◆ TO DO ◆
**1.** Answer each question from the fried chicken post.
(a) Which ingredients did John use to make his chicken?
(b) In what order was the coating applied in attempt #3?
(c) Where is all the frying done?
**2.** For each statement, say yes or no according to the fried chicken post, and quote the words that decide it.
(a) The chicken for this attempt was shallow-fried in a cast iron pan.
(b) The leftover piece was fine eaten cold the next day.
(c) Effort #2 used a wet/dry/wet/dry attack.

◆ PASSAGE SHOWN ◆
Content starts

John Bell’s Southern Fried Chicken – Attempt #3


Earlier this year, March 15th’s Entry to be exact, marked my quest to reproduce John Bell’s Southern Fried Chicken. This is a specific piece of chicken I’m looking for. I can sharpen my own blades, when I’m not busy and I can fry chicken with the best of them. But I am unable to make fried chicken like John’s. This is the 3rd episode within a string of however many it takes to get it done. And brother, (or sister, sorry)I got darned close this time.



Here is John’s chicken. Notice the crusty craggies. Best ever.

Here is my chicken, Effort #3.
So far this is the closest I’ve been able to get. It’s crunchy and a few pieces had some craggy crust going in all different directions. But the breast portion wasn’t quite there, a little thin in the craggy department.

The thing that burns me is the fact John walked in to our house, my kitchen. He brought nothing with him. He used what I had, milk, eggs, flour & skinless chicken. Nothing else was used in the creation of this product. Ooooooooo.
In my last effort, #2, I did a wet/dry/wet/dry attack plus the old wet/dry. This equaled Failure.
In this attempt it was the dry/wet/dry/wet attack. During the last few months I had read that doing wet first screwed with the adhesion of the crust and I did remember the crust coming loose from the meat, not good. When your mouth chews through the pieces you don’t want to lose it. Especially if your crust tends to be quite crunchy, it’ll fly off in a few directions. Neat.
Since John used my electric deep fryer, that’s what I’ve been using. Not a shallow fry in a cast iron pan. Maybe some other time. I need to get this out of my craw first.
Note: All frying is done outside. This way the kitchen doesn’t smell of used oil for two days.
Anyway, I found that if I did the last dip wet it started doing that crazy lava like explosive crunchy crust. That wet egg mixture really dialed it in. Of course John swears he does wet/dry/wet/dry. Of course he does. I think he’d cop to anything at this point in time, I’m getting close and he can feel my breath on the back of his neck. This FRIED CHICKEN TECHNOLOGY WILL BE MINE !!!

As you can see, we had a wonderful meal that Friday evening. Juicy, crunchy and just fine, perfectly respectful fried chicken.
There was one little piece left over the next day, this chicken also tested fine as a cold snack.
Look out John, I’m uh comin’. I’ll gitcha’.
Xo Xo

7 thoughts on “John Bell’s Southern Fried Chicken – Attempt #3

  1. The FIRST thing to remember is that frying chicken is not an exact science. I know people who actually TIME the frying process (heaven forbid)! Its truly a ‘seat of the pants’ process…if you do it right.
    Because of that first thing….the second thing to remember is the chicken doesn’t ALWAYS come out perfectly. MINE, yes. YOURS, probably not.

Content ends

◆ STORED DATA ◆
Content starts

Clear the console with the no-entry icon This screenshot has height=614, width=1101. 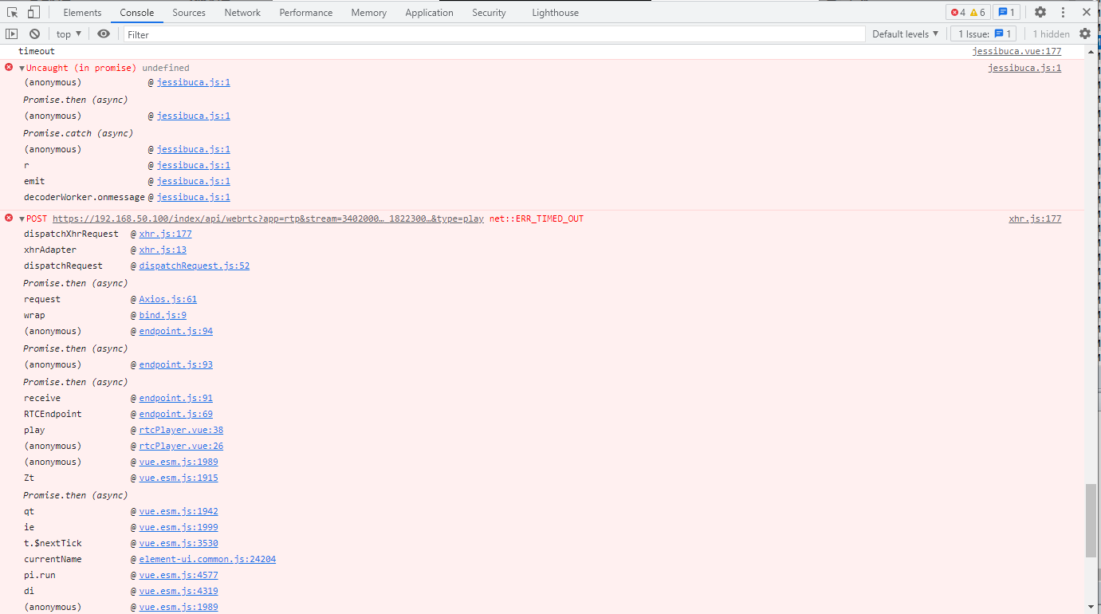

Content ends

◆ RESPONSE LIST ◆
**1.**
(a) Milk, eggs, flour, and skinless chicken.
(b) Dry/wet/dry/wet.
(c) Outside.

**2.**
(a) No: "Since John used my electric deep fryer, that’s what I’ve been using. Not a shallow fry in a cast iron pan."
(b) Yes: "this chicken also tested fine as a cold snack."
(c) Yes: "In my last effort, #2, I did a wet/dry/wet/dry attack plus the old wet/dry."